Таким образом, представляется, что во всём творчестве Вайса 1960х — 1980х гг. не прекращается диалог Марата и Сада из пьесы 1964 года — призыв к социальным преобразованиям сочетается со скепсисом по поводу их результатов. Это разрушает однозначный образ Петера Вайса как непоколебимого коммуниста, иногда возникающий на страницах работ о нём и преодолевает некоторый схематизм очерков его творчества, противопоставляющих раннего Вайса с его авангардными поисками и политизированного писателя 1960 — 1980х гг. с чёрно-белой, упрощённой картиной мира, придаёт современное звучание его произведениям.
Примечания
1 Fuhrmann Jo., Hinrichsen D., Hüfner A. und andere (Hrsg.) agitprop Lyrik, Thesen, Berichte. Hamburg, 1970. S. 117.

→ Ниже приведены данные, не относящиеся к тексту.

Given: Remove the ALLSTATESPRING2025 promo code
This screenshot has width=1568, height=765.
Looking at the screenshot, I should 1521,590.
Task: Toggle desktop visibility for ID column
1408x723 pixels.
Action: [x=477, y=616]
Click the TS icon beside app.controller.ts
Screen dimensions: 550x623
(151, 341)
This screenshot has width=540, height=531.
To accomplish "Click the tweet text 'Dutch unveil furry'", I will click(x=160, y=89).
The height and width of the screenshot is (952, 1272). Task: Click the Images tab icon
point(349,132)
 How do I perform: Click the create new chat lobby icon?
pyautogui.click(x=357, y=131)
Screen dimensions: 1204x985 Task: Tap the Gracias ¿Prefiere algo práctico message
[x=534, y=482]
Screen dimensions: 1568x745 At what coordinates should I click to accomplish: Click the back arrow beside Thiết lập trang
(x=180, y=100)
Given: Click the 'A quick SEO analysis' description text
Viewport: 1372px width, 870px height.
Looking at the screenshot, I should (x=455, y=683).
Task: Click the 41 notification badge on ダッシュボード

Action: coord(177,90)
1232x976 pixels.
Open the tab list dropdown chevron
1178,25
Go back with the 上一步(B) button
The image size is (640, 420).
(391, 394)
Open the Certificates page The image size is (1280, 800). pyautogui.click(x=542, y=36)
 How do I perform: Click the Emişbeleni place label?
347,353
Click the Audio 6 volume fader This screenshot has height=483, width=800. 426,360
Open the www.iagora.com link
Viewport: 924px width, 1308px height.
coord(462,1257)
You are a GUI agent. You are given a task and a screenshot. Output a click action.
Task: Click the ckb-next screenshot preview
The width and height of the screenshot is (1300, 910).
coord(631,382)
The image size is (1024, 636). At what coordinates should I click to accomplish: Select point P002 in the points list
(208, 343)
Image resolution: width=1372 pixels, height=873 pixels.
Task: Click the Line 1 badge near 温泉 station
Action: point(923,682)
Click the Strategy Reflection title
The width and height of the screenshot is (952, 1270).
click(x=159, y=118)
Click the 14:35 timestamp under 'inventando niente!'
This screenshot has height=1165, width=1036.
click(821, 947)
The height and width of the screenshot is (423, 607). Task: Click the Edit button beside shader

Ибо время должно измениться
И мир станет наш,
Лишь когда тесно сплотиться
Сможет рабочий класс! (Перевод мой – А. Е.)
2 Kreuzer H. Zum Literaturbegriff der sechziger Jahre in der Bundesrepublik Deutschland// Kreuzer H. Veränderungen des Literaturbegriffs. Fünf Beiträge zu aktuellen Problemen der Literaturwissenschaft. Göttingen, 1975. S. 70.
3 О месте этой пьесы в творчестве Вайса см., например: Karnick M. Peter Weiss’dramatische Collagen. Vom Traumspiel zur Agitation // Gerlach R. (Hrsg.) Op cit. S. 239.
4 Вайс П. Дознание и другие пьесы. М., 1981. С. 41. (Перевод Л. Гинзбурга).
5 Там же. С. 42
6 Там же. С. 43.
7 См.: Materialien zu Peter Weiss’ Marat / Sade. Frankfurt a. M., 1969. S. 111-112. Также: Rischbieter H. Peter Weiss. Velber bei Hannover, 1967. S. 61.
8 См., например: Korte H. Geschichte der deutschen Lyrik nach 1945. Stuttgart, 1989. S. 166-170.
9 Sture P. Zukunftshoffnung in der Vergangenheit. Peter Weiss’ Hölderlin im Spiegel der Kritik im Ost und West // Studia neophilologica. 1991. № 63. S. 197-207
10 Weiss P. Stücke II / 2. Frankfurt a. M., 1977. S.277. (Перевод мой – А.Е.)
11 См.: Ginsburg L. «Selbstdarstellung» und Selbstentlarvung des Peter Weiss // Canaris V. (Hrsg.) Über Peter Weiss. Frankfurt a. M., 1971. S. 136-140.
12 Weiss P. Offener Brief an die «Literaturnaja Gaseta» // Canaris V. (Hrsg.) Op. cit. S. 141-150.